A study at the Mayo Clinic found that after "just 12 weeks of high-intensity exercise, participants' brains showed and increase in glucose uptake and higher metabolic activity." (K. Sreekumaran Nair) Cardiovascular health is showing some importance in preventing degenerative brain diseases through numerous controlled clinical studies around the world, affecting all groups: gender, age, ethnicity, country, region, etc. Even if it's in the beginning stages of understanding how exercise can prevent these brain diseases, it's probably a safe bet to start exercising at any age to improve brain function and health.


Exercise also builds muscle and there are benefits to being brawny. ( Maybe not as brawny as the boxer in the pic but you get the idea)

Muscles are the largest consumers of glucose that flood the bloodstream after a meal, and more muscle means quicker removal of this glucose surge, which could help reduce elevated blood sugars which, as we all know, is a serious health issue for people prone to diabetes. More muscle also enhances the body's immune response to serious illness such as cancer.

Muscle building also helps reverse a key change associated with aging..the decline in the function of mitochondria, or our cells' energy generators. Muscles are filled with mitochondria, and exercise such as aerobic exercise, alone or in combination with strength training can prevent your body from generating more oxidants, those oxygen-rich reactive molecules that damage proteins and DNA.

Muscle has another important role in the body: it has lots of proteins that serve as reservoirs of amino acids for the rest of the body. This is very important for the body to be able to fight off infection and illness as it needs lots of amino acids to make antibodies to fight off infections.

The biggest benefit of building muscle is that in doing so, the muscles signal molecules in the blood, which are released in response to muscular exertion. These molecules help regulate muscle growth, nutrient metabolism, inflammation and a host of other processes. These molecules are called "myokines" and were discovered around 2000, and since then many other molecules have been discovered that are linked to building muscle and overall good health. Increased muscle mass can also help eliminate visceral fat, which is linked to systematic inflammation throughout the body.




As researchers move towards a deeper understanding of how exercise benefits health, the day is approaching when exercise won't just be "something good to do" but medicine which could work like prescriptions to better health.

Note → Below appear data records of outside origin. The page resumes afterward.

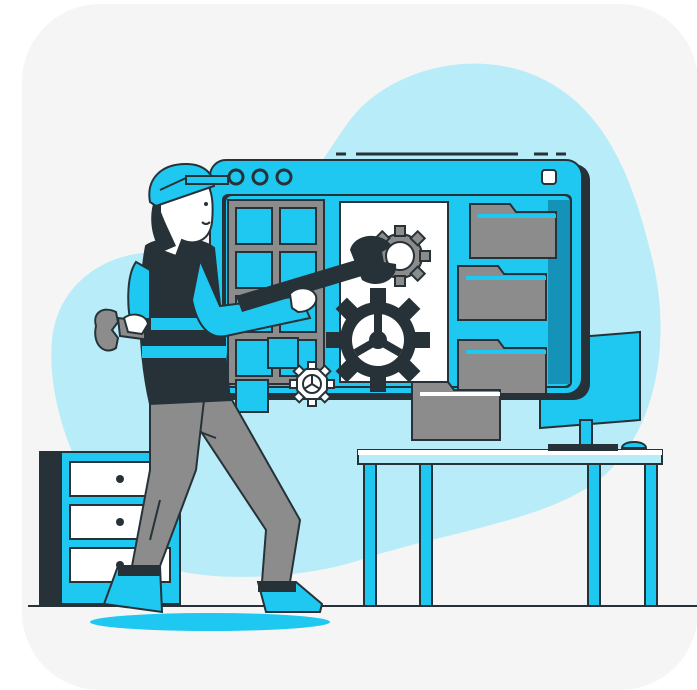  I want to click on hand, so click(136, 324).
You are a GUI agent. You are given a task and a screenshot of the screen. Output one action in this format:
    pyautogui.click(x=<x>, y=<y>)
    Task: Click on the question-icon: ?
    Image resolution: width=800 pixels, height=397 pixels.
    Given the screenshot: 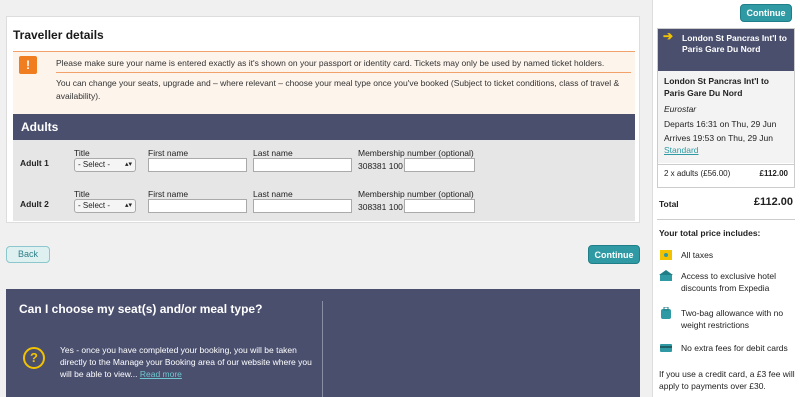 What is the action you would take?
    pyautogui.click(x=34, y=358)
    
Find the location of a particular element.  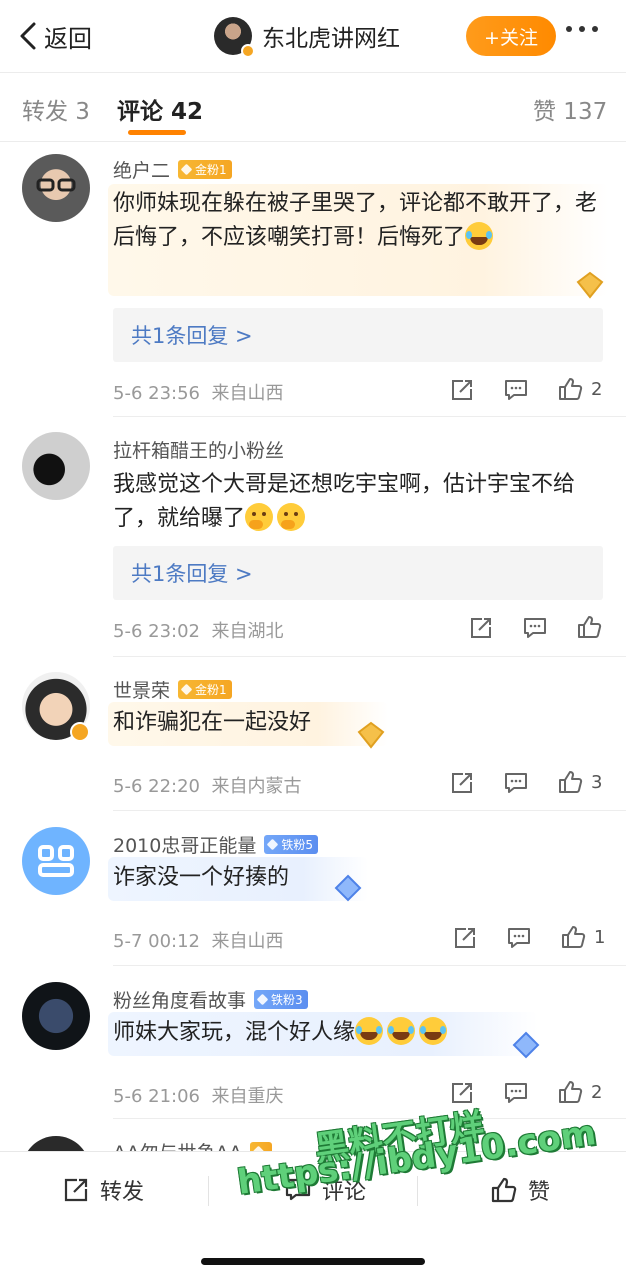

Several studies already point in this direction, where more than half of adults with Type 2 Diabetes were able to stop taking their medication to lower their blood sugar within a year of beginning a regular exercise routine. Another study showed that exercise was just as effective as drugs for people at risk of heart disease and diabetes, and more effective than drugs for rehab after a stroke.

Researchers are busy with many trials and studies to find out which exercises benefit individuals in certain ways, and hope to be able to pinpoint what will help certain individuals like those who suffer from diabetes and heart disease to those who suffer depression and to prevent degenerative brain diseases. Most of the positive health affects will vary by individual, but it's obvious that the answers will be complicated at the end of the studies, but there is a simple truth to all of this - exercise is good for you. Even 15 minutes a day could have long-lasting benefits that could lead to a healthier and longer life.